Friday, July 06, 2007

Betrayal

I guess the US news media have better things to do than report on this huge story from Iraq. I can't imagine what those things would be; but it is possible to view the US effort in Iraq in a positive light based on this story, so I guess we'll never see it on CNN.

As a former journalist myself, I tend to forget how little the average person perceives the hideous, destructive bias in the US and world press corps. It's the way it's always been for most of us, and even as a participant it didn't really smack me across the face for a while. It took years for it to register consciously that I was the only conservative I had ever met in journalism, and even then I didn't believe, couldn't believe, that other journalists would indulge their prejudices by expressing them in news stories.
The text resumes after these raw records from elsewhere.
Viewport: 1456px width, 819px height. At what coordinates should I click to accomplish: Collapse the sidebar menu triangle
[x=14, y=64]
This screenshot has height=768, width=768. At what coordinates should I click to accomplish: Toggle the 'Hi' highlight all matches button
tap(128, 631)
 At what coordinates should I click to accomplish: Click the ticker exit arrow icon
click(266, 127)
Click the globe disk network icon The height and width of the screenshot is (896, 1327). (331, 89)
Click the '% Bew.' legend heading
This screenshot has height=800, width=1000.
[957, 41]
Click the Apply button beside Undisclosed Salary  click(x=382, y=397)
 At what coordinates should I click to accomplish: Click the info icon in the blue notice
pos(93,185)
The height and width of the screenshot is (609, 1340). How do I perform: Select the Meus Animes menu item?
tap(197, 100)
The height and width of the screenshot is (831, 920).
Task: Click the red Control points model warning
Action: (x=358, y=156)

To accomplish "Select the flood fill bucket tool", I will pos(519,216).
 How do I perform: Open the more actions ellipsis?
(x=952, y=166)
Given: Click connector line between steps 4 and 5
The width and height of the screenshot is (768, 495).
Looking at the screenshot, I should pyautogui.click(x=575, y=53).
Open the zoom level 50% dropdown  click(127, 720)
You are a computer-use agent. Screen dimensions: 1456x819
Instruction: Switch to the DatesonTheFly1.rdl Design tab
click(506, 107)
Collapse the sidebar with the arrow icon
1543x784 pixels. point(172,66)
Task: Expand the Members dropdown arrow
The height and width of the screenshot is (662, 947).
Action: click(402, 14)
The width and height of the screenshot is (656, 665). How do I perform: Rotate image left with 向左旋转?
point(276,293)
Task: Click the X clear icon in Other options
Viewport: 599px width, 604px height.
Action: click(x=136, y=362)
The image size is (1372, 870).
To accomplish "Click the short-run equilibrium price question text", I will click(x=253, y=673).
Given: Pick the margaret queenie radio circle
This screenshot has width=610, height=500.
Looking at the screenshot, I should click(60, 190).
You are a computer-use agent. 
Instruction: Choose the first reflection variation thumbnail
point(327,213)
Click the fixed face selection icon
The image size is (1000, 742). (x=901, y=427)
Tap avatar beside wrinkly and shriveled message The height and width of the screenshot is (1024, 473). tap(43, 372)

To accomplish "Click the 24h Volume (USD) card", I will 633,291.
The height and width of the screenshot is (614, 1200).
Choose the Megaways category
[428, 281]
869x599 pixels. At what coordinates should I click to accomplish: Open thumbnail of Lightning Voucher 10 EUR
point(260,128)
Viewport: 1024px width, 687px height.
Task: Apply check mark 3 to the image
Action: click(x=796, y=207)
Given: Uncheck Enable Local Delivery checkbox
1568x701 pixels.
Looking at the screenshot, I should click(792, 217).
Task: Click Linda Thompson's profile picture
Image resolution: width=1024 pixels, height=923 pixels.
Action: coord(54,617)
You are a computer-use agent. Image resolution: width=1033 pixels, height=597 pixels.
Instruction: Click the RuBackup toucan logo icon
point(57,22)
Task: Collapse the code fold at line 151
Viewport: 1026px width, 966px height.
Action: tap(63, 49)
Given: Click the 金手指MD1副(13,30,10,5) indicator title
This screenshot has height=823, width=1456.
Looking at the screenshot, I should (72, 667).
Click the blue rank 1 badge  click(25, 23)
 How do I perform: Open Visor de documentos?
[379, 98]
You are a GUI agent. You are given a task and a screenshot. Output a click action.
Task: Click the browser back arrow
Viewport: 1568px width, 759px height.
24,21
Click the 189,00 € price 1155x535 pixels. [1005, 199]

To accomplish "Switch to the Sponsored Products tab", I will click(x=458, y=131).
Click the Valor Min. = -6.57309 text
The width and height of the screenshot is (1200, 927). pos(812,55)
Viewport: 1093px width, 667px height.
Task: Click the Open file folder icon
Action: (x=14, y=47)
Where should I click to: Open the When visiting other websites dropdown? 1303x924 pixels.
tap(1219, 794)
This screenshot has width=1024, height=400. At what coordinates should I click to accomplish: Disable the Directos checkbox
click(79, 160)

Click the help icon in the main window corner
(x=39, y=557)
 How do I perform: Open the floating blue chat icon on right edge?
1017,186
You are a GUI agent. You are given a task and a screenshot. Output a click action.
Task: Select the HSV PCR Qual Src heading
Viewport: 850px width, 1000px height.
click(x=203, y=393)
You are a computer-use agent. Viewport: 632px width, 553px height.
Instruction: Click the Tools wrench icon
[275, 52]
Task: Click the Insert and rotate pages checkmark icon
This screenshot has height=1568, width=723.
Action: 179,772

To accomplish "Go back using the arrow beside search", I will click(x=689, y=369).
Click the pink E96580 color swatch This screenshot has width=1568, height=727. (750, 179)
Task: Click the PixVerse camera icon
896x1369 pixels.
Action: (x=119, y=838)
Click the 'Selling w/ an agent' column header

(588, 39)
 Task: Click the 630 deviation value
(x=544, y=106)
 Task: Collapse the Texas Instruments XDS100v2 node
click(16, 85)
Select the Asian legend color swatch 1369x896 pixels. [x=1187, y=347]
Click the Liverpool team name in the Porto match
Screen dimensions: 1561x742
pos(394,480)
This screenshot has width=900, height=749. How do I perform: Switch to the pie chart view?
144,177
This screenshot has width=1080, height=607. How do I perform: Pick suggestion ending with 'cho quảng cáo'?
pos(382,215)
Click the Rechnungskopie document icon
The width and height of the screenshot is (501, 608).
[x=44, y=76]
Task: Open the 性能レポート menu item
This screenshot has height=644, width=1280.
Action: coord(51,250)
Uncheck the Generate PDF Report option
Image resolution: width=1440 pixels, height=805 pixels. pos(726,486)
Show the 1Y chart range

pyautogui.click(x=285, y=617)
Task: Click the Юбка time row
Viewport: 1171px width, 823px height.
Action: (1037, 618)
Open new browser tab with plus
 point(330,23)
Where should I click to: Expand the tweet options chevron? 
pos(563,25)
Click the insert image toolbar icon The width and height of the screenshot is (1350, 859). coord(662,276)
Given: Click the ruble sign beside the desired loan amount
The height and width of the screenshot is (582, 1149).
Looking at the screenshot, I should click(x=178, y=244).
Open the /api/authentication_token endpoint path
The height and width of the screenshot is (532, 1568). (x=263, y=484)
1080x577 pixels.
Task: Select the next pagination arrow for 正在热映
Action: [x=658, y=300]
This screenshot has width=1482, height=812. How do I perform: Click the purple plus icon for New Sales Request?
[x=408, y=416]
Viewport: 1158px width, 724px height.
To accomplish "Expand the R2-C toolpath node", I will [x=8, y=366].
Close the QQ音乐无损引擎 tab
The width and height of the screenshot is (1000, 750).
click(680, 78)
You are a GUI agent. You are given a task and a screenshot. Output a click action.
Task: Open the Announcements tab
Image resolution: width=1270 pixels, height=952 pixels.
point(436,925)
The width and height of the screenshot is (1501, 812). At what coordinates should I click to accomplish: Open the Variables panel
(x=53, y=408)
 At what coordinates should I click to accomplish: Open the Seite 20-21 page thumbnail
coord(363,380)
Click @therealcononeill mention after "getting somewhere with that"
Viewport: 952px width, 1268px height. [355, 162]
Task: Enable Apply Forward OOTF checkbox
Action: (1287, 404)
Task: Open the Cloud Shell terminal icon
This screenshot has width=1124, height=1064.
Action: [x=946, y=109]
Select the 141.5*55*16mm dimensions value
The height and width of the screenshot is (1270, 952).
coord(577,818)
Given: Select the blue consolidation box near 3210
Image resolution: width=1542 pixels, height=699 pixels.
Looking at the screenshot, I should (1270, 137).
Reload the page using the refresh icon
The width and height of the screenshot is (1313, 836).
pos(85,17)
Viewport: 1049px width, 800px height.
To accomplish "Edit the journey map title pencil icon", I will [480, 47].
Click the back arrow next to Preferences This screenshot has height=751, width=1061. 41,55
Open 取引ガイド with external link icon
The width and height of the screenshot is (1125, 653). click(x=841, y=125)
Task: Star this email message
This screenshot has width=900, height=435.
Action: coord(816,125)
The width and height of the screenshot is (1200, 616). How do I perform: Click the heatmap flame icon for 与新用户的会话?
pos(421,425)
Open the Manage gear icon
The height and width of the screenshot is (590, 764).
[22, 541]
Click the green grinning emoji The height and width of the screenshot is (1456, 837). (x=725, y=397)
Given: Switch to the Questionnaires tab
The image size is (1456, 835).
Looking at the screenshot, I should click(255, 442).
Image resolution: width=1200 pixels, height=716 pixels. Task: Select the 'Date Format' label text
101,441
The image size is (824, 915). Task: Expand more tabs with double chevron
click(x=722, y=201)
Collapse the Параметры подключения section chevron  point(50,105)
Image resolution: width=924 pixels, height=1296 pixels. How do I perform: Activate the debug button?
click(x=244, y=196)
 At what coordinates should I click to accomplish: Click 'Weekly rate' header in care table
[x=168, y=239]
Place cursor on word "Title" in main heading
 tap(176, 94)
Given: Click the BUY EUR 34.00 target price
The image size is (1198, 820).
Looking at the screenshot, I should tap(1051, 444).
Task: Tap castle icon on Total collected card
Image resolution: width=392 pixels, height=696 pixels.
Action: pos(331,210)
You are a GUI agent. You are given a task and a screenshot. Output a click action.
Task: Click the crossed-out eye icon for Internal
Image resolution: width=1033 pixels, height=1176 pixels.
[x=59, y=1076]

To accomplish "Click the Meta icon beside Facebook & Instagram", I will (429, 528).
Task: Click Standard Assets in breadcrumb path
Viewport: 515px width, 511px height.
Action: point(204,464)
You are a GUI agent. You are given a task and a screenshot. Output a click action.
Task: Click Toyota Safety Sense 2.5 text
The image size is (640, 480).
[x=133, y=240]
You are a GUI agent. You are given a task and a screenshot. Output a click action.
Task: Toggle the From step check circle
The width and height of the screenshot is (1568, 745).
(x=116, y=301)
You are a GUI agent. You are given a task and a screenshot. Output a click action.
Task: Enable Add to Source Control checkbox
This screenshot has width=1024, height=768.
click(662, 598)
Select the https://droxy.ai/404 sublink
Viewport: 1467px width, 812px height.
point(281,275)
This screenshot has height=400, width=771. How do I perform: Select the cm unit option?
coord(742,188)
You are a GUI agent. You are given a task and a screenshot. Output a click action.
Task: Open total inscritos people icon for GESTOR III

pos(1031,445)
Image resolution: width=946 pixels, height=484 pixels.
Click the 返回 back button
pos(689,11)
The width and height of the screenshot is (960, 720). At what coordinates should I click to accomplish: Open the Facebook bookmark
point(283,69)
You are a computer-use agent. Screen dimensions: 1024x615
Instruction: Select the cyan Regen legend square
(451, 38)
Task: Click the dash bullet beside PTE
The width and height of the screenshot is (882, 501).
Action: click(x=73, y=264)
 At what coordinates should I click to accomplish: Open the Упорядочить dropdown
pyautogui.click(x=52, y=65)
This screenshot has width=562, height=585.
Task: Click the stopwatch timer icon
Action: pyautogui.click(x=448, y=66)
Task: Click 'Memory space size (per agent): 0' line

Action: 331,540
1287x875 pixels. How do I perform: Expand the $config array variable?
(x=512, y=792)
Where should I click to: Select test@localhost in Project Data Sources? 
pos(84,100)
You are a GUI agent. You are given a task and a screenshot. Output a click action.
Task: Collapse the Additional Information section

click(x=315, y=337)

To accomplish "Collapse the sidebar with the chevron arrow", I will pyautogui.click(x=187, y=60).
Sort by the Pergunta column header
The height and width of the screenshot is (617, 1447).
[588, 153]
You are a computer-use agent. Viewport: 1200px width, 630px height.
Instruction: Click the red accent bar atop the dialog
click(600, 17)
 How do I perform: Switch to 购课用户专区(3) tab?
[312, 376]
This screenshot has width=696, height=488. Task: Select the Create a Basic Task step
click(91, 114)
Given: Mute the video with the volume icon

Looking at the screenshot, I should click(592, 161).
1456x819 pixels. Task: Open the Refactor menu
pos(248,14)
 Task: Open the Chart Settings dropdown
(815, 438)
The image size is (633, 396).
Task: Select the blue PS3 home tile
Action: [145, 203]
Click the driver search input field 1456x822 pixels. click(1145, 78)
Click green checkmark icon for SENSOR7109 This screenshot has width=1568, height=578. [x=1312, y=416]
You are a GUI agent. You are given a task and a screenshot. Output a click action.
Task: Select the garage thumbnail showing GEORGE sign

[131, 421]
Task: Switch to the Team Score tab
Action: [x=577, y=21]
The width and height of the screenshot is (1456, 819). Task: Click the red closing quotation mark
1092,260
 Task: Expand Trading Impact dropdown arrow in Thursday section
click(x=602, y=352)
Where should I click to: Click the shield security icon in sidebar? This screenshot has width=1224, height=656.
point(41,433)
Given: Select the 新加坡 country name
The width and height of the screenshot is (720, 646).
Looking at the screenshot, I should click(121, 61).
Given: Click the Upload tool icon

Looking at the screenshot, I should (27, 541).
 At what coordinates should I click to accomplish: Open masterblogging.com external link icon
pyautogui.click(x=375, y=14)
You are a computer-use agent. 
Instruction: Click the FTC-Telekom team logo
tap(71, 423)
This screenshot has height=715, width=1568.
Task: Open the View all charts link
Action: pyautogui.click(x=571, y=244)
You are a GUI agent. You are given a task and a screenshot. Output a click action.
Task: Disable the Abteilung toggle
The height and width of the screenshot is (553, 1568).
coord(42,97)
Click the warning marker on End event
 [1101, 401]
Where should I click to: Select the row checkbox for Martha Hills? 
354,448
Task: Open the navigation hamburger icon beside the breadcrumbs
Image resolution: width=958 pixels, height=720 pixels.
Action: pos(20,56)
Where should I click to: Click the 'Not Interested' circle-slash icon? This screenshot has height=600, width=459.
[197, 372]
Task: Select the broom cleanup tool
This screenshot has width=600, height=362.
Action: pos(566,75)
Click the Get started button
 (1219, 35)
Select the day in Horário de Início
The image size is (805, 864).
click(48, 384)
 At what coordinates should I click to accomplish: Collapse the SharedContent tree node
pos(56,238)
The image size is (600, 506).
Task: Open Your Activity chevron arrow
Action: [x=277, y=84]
I just figured you could get all the bias you wanted to put across into editorials. But in the end, it's more effective to allude to that bias in which stories you run and which you don't, and the tone therein. By never using the word "terrorist," one is making a distinct choice in how one's readers think about the people in your story. By not running a story about an al Qaeda massacre, one is making a distinct choice about how the situation in Iraq should be viewed by one's readers. And so on.

I've given up on the press and its sacred duty to keep partisan sentiments out of the game. I know I can't get a real picture of the world through the networks, CNN, MSNBC, newspapers and magazines. And as Google (among others) filters search results to deny access to "right-wing hate sites" (translation: the top 20 conservative blogs), it will get harder and harder to find dissenting information.

When a large percentage of the populace believes Bush was behind 9/11, journalism as an industry has failed miserably, and it won't improve unless we demand better.